Il lockdown di cui parli ci ha costretto a importanti restrizioni. La solitudine forzata ha in qualche modo alimentato la tua immaginazione?

La prima fase della pandemia l’ho vissuta bene: mi sono rivisto con la mia compagna, anche lei spesso in giro per lavoro, e ho scritto molto. La seconda ondata, invece, l’ho vissuta malissimo e non sono riuscito a fare niente. Si era inaridito il mio desiderio per quello che è successo con i teatri. C’è stato un forte sconforto verso chi gestiva il Paese. Ero in pieno burn-out. È successo a tutti, solo che non se n’è parlato. Quello che è successo nel mio ambiente è stato davvero terribile. Addirittura, c’è stato un momento nella ripartenza in cui si isolava il pubblico a tre metri di distanza in sala. Quello che si stava realizzando in ambito geopolitico, per dirla alla Focò, era moltiplicare il lockdown per ogni singola persona senza che ci fosse una regia dietro. Si rimettevano le persone in teatro e le si “schiantavano” da sole. Come può questo non incidere su un dispositivo nato, cresciuto, mantenuto sul senso di comunità e vicinanza fisica? L’intero dispositivo andava ripensato: questo non è stato fatto.

Immagino subentrino dei dubbi su come proseguire il proprio percorso artistico.

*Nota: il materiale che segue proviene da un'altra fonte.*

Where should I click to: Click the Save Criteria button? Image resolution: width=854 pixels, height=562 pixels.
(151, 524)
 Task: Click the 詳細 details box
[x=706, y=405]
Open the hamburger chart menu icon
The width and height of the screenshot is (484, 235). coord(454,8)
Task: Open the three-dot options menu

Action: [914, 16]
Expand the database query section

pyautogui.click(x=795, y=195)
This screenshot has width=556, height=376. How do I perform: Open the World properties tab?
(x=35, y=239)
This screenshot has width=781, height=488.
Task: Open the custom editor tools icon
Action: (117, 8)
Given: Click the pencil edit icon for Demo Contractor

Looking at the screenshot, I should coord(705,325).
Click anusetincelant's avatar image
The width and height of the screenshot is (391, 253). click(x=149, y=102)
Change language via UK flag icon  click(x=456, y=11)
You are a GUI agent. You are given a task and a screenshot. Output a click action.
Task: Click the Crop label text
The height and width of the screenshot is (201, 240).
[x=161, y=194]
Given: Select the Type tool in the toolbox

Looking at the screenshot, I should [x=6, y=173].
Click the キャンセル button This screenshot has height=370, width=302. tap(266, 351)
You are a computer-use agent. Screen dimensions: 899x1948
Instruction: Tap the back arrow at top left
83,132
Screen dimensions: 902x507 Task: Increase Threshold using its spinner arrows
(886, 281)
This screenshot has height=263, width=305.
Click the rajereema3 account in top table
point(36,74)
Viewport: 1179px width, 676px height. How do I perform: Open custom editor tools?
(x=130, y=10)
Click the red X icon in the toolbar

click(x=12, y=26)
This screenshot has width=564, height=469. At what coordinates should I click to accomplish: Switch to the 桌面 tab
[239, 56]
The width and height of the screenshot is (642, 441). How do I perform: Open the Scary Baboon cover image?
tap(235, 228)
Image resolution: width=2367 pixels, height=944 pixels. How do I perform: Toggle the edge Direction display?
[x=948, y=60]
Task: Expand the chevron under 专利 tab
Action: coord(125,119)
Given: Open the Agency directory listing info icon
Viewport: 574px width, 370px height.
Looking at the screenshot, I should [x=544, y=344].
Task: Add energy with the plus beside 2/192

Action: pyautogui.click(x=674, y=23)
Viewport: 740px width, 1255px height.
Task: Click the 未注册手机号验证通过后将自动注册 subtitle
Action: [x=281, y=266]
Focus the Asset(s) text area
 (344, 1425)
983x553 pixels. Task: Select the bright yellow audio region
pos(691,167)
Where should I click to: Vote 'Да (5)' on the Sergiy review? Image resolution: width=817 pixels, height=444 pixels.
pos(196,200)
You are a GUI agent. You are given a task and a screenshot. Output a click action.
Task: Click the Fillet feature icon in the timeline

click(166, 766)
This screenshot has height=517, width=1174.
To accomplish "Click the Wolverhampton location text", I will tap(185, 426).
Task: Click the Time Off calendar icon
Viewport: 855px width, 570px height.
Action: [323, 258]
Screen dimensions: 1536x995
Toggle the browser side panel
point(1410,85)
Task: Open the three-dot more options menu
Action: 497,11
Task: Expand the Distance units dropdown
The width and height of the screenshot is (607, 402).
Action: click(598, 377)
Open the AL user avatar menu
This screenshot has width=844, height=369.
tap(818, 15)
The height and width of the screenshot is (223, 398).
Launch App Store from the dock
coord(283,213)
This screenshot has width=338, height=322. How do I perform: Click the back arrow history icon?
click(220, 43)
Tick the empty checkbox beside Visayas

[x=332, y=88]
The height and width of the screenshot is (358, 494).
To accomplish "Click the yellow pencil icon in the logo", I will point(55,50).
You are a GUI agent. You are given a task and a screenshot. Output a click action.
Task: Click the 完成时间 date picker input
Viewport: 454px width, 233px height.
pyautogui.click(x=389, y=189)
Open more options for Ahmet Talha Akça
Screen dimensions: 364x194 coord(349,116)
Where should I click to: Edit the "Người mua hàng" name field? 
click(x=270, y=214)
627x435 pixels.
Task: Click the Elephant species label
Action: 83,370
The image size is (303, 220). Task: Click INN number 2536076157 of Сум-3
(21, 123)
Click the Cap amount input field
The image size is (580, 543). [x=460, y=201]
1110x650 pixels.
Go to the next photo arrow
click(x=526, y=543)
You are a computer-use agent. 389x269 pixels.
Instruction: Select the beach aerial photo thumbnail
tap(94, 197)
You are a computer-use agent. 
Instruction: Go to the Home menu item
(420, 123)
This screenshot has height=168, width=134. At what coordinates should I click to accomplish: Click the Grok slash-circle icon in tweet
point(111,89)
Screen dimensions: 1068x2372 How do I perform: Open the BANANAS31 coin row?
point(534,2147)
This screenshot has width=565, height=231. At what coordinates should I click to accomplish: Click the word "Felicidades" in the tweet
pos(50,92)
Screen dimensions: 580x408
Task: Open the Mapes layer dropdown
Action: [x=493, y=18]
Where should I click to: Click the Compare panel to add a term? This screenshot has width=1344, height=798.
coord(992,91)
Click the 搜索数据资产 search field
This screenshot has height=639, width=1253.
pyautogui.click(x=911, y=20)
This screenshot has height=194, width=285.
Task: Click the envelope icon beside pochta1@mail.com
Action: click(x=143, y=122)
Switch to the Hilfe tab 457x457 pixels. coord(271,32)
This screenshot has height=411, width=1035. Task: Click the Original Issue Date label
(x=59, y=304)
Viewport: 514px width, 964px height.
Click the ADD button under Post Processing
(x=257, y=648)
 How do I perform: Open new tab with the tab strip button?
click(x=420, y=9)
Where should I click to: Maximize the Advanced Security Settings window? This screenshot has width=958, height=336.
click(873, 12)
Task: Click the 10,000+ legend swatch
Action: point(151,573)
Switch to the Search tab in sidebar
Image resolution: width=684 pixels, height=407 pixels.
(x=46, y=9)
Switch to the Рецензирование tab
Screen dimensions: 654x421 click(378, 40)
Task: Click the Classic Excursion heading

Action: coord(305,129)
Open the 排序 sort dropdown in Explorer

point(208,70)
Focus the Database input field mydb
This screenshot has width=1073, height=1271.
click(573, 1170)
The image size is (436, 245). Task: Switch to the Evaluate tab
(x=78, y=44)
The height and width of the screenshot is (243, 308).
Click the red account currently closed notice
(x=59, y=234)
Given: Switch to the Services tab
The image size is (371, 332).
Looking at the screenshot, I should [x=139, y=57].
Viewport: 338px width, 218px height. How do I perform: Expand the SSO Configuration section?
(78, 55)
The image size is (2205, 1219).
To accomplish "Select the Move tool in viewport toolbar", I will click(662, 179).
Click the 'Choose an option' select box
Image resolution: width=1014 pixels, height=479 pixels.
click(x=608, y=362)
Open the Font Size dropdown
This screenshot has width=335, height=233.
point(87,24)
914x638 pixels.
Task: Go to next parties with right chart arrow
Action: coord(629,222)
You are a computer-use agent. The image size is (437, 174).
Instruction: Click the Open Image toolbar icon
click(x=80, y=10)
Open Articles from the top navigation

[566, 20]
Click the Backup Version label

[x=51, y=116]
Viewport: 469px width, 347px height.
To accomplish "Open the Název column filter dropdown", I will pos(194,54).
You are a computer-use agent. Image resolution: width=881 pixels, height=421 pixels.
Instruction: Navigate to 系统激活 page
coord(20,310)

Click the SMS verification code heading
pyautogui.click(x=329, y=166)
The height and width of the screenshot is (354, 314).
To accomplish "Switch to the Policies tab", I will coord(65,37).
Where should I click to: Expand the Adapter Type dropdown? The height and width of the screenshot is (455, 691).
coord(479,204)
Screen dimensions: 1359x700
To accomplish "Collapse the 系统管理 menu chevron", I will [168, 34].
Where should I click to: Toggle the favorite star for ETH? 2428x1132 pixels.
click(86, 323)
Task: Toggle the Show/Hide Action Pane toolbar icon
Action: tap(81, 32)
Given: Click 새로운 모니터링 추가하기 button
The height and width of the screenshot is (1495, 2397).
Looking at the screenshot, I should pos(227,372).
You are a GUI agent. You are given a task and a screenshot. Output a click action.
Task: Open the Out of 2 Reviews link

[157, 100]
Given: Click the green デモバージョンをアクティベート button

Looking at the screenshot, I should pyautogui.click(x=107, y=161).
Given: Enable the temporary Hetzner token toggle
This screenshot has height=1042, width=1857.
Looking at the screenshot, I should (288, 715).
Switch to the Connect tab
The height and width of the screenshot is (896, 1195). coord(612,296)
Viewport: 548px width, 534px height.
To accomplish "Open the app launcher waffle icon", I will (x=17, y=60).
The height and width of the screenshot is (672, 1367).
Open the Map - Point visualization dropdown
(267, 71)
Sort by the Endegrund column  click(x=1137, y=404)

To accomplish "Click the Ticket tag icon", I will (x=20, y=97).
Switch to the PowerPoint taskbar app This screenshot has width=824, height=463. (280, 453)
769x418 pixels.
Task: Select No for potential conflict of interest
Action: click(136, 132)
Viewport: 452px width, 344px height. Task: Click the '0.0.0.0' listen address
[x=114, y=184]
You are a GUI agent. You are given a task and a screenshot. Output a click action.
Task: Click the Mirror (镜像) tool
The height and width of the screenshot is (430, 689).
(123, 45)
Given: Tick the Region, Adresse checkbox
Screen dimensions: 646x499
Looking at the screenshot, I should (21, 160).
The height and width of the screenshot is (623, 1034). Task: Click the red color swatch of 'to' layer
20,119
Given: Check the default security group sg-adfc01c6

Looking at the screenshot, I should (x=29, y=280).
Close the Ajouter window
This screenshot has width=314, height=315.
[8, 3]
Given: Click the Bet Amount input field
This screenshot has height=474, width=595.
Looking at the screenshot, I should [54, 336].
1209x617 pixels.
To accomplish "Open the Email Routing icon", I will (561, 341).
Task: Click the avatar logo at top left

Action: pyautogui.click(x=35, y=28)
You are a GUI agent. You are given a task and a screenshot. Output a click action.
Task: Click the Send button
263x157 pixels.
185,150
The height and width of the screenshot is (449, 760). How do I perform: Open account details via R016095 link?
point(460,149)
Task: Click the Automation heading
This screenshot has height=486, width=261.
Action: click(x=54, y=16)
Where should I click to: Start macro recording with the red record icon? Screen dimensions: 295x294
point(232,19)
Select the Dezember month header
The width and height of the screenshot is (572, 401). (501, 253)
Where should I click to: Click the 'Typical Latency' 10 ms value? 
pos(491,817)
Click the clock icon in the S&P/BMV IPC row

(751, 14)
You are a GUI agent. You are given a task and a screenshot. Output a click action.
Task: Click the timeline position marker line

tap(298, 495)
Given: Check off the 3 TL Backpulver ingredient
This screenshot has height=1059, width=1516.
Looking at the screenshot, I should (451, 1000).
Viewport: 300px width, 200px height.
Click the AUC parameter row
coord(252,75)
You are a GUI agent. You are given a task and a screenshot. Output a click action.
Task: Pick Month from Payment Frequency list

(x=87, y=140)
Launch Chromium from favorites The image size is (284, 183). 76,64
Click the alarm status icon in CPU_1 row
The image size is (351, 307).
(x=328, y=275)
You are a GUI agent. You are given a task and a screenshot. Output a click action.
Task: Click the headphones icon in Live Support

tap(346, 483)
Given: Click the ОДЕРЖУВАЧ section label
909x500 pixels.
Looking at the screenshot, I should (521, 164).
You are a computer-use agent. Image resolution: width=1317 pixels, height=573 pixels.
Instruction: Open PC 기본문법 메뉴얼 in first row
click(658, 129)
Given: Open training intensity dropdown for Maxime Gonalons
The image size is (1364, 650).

Ti fai domande che non trovano risposta e che influenzano molto la preparazione del nostro lavoro. Ti chiedi cosa succede al pubblico, cosa ha significato isolarlo e lasciarlo da solo. O cosa abbia significato vivere una tournée schivando il Covid come fossimo in “Matrix” e aumentando la responsabilità perché basta un positivo e salta il lavoro di tutti. Ormai io e le persone che lavorano con me oggi usiamo soltanto il condizionale. Prima della pandemia ti avrei detto tutto usando il futuro, il calendario era triennale e quadriennale mentre ora si usa il tempo verbale del condizionale. Gli spettacoli, per non dire i tour internazionali, saltano da un giorno all’altro e quando si fanno spesso dobbiamo trovare mille compromessi, sia tecnici che artistici. Abbiamo l’irruzione e la presa di potere dell’indeterminazione deontologica del progetto.

Ma tutto ciò come ha cambiato la tua capacità di immaginare e raccontare?

Dipende dal mezzo del linguaggio. Se devo scrivere un romanzo sono fatti miei, scrivo e basta con le consuete dinamiche che fanno parte della mia formazione e del mio percorso. Ma se scrivo per il teatro, quindi tendenzialmente con all’orizzonte un presunto debutto, è chiaro che il condizionale entra in gioco. Non posso non pensare a cose molto concrete. Proprio per questo non riesco a immergermi in nuovi progetti: come si può pensare a uno spettacolo che non sei neanche sicuro di poter portare sul palco?

Drammaturgo, scrittore, attore, regista. Come tanti tuoi conterranei siciliani…

La strada la percorre il piede, non il background. La realtà viene vista una sola volta nell’infanzia, il resto è ripetizione, è ricerca di quello che hai visto nell’infanzia. Il luogo nel quale cresci è quello che ti imprime le strutture simboliche che determineranno il tuo sguardo e la tua ricerca, o per andare a cercarlo o per sconfessarlo. L’imprinting, però, è necessario. Poi dove va, va per scelta o per caso, ma il piede ha dentro di sé quell’imprinting.

E questo piede ora dove ti porta?

Il teatro è asse, palcoscenico, calcolo dello spazio, gestione del tempo. Ti insegna una concretezza che fa bene non solo alla scrittura ma anche alla persona. Se fatto bene, è meditazione. Per questo so che il mio piede mi porta inesorabilmente a teatro, per ascoltare quei suoni che mi tengono in quel qui e in quell’ora artistico: è questo il mio orizzonte.